The data source was collected since central cancer registry resources are limited and unlikely to increase in the near future making it very important to assess the level of completeness that can be reached without excessive effort. The source of information on the HER2 test is critical to the ability of central cancer registries to collect this data since it determines the resources that need to be allocated. Sources not routinely accessed, including other laboratory reports, physician offices, additional electronic data, or obtaining the data via telephone calls, are much more labor intensive and would require increased resources. Thus it is quite important that this feasibility study indicates that SEER central cancer registries can obtain fairly complete information on HER2 without expanding data sources. In addition, abstraction of HER2 data will also be facilitated by applications that highlight these items in pathology reports.
These analyses found that the only statistically significant association with percent of breast cancer cases with known HER2 results was facility size (Table 1). Further investigation is needed to determine the reasons behind this difference. It is important to note that this feasibility study was not designed or powered to assess differences in HER2 status by patient, tumor, facility or registry characteristics. Larger scale population-based data collection is needed to better describe how the distribution of HER2 status varies with these factors. Expanded collection of HER2 data by SEER Program registries should be able to address these important issues.
As a result of the findings in this study, the majority of SEER central cancer registries will be collecting HER2 data for breast cancer cases diagnosed in 2009 on an optional basis with the intent to require these data for cases diagnosed in 2010. This will enable analyses to be performed that examine variation in HER2 results by patient and tumor characteristics and associations with survival outcome in population-based samples. Examination of associations between HER2 test results and treatment may require treatment data beyond that currently found in the SEER limited-use data file.
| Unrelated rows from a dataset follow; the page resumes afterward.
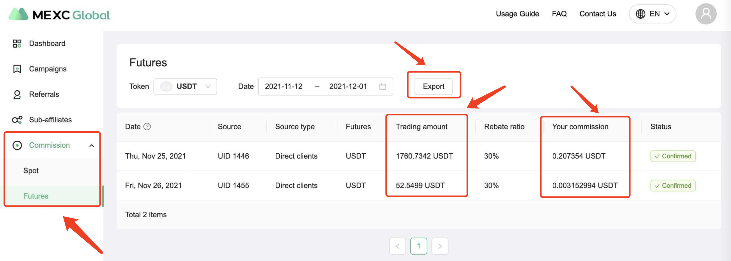Go to next page arrow
Image resolution: width=731 pixels, height=261 pixels.
coord(440,246)
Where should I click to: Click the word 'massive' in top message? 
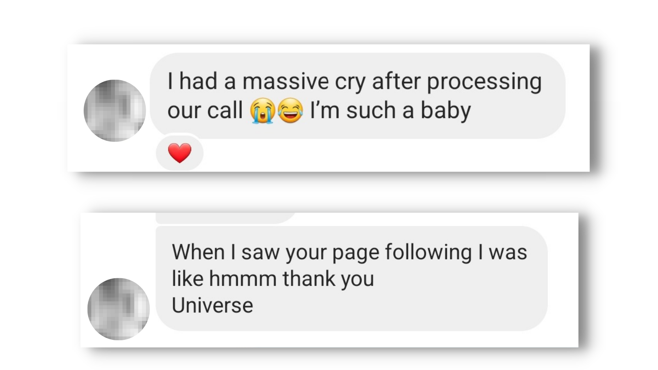pyautogui.click(x=285, y=82)
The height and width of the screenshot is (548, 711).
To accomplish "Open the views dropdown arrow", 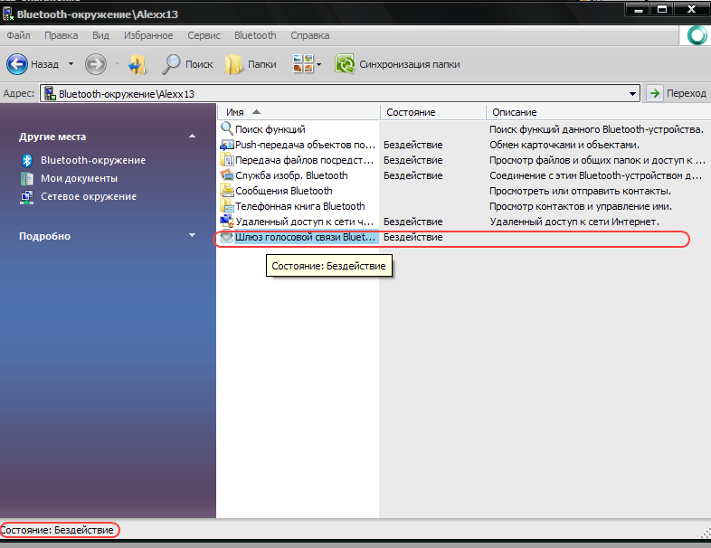I will pos(318,64).
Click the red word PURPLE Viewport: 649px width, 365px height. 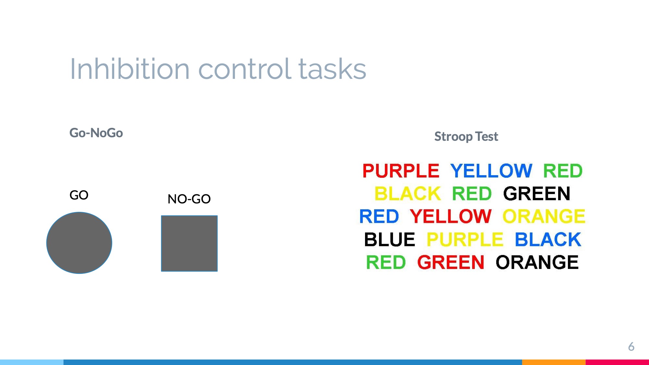(401, 171)
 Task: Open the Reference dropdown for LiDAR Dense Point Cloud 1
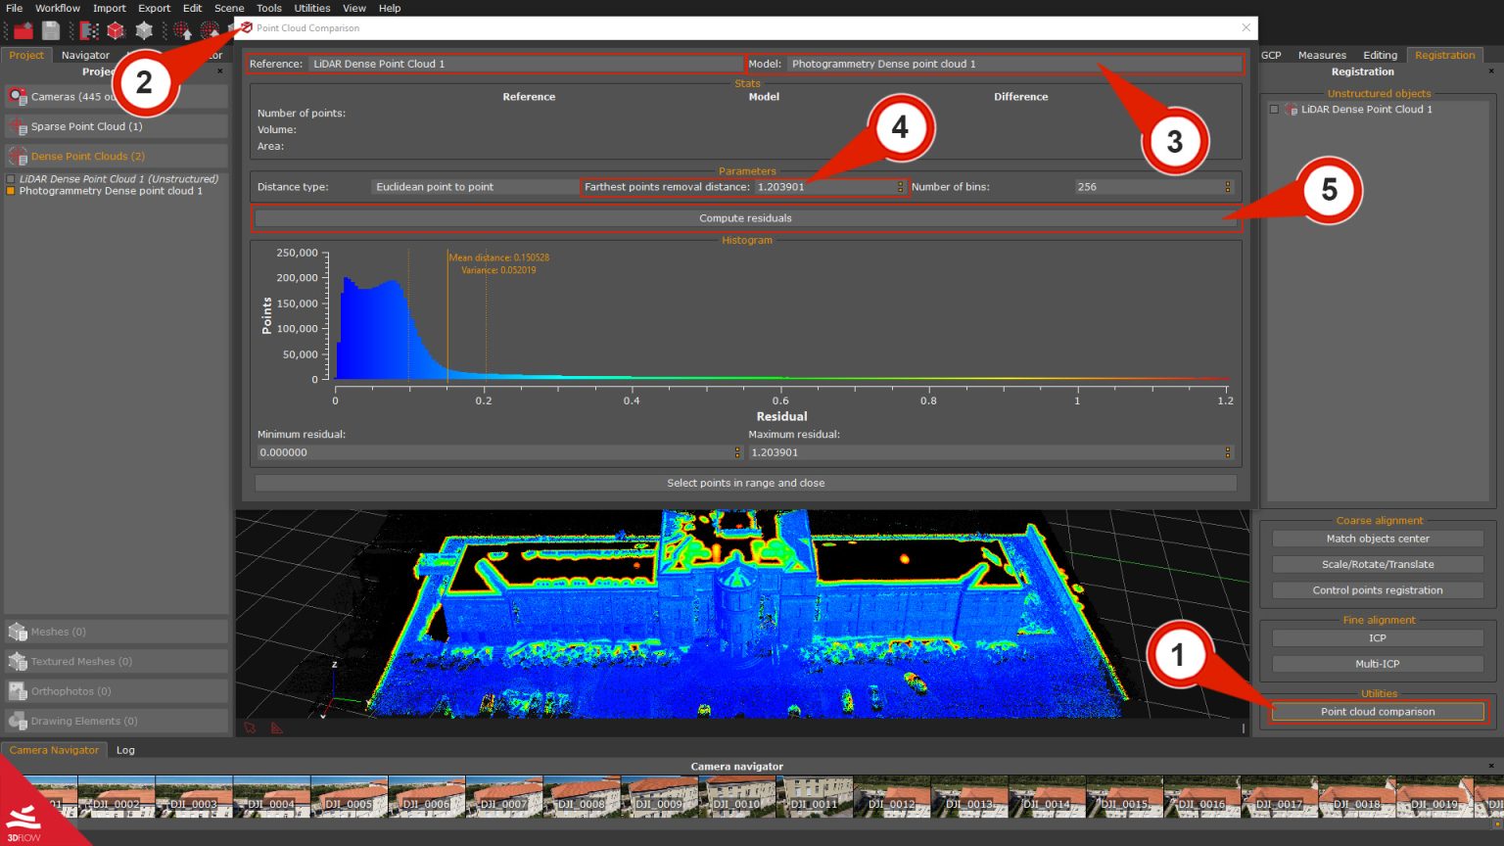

In general, it is difficult to determine when a biomarker “matures” to the point where it should be collected as part of population-based surveillance. The degree to which testing for that biomarker is part of standard medical practice, and to which assay methodology is stable contribute to this decision. HER2 likely represents a marker where its routine collection by population-based cancer registries is warranted given the frequency of its testing, the stability of assay methodology, and its proven clinical and prognostic utility.